Review: Room

Jack Whitehead 24 January 2016

Room is one of those rare films that manages to effortlessly cross boundaries of both genre and intended audience. Propelled by a brilliant screenplay by Emma Donoghue (who also wrote the award-winning novel on which the movie is based), the film defies categorisation: simultaneously a gut-wrenching drama, suspenseful thriller and poignant tale of survival.

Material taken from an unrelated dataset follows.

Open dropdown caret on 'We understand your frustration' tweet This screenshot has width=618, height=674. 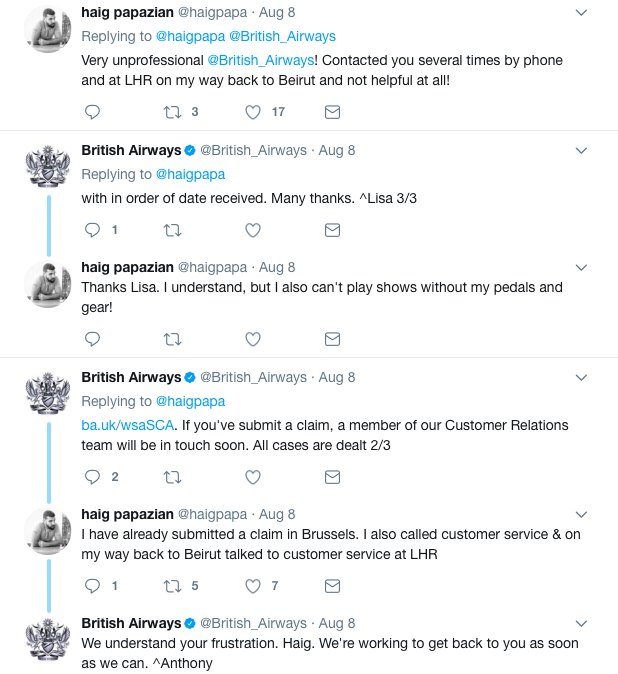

At the heart of the story is the relationship between the two central characters. Firstly there is Jack, the five year-old boy through whose eyes we enter Room, the tiny windowless space in which he was conceived, born and raised. Jacob Tremblay shines in this role: every stare, every movement and every line of dialogue is so earnestly authentic that you can’t help but fall for his warped sense of reality. Then there is Ma, the young mother who was forced to grow up too quickly after her abduction, rape and subsequent childbirth. Brie Larson (Short Term 12) gives her all in this role. Larson’s choice to eschew hysterics in favour of a subtlety that perfectly conveys quiet desperation is commendable, adding another layer to an already complex character. Pain, fear, fatigue, anxiety and (perhaps) hope are palpable in every inch of her (Oscar-nominated) performance.

Although Jack and Ma’s plan to escape from Room is the plot’s driving force, the film’s real questions run deeper. Can the threads of an old life simply be picked up? Can the will to survive overpower human evil? And are the bonds that tie us together strong enough to overcome unimaginable trauma?

Any complaints about the film are attributable to the inherent limitations of the medium. Constraints of time mean that the ennui of years of captivity is never fully brought home for the audience, and certain story avenues are not fully explored (in particular, the insufficient attention paid to William H Macy’s character); but these are minor issues that do little to diminish the power of the story or the drama’s intrigue.

An emotional maelstrom that will leave you thinking long after you leave the cinema, Room is not one to be missed.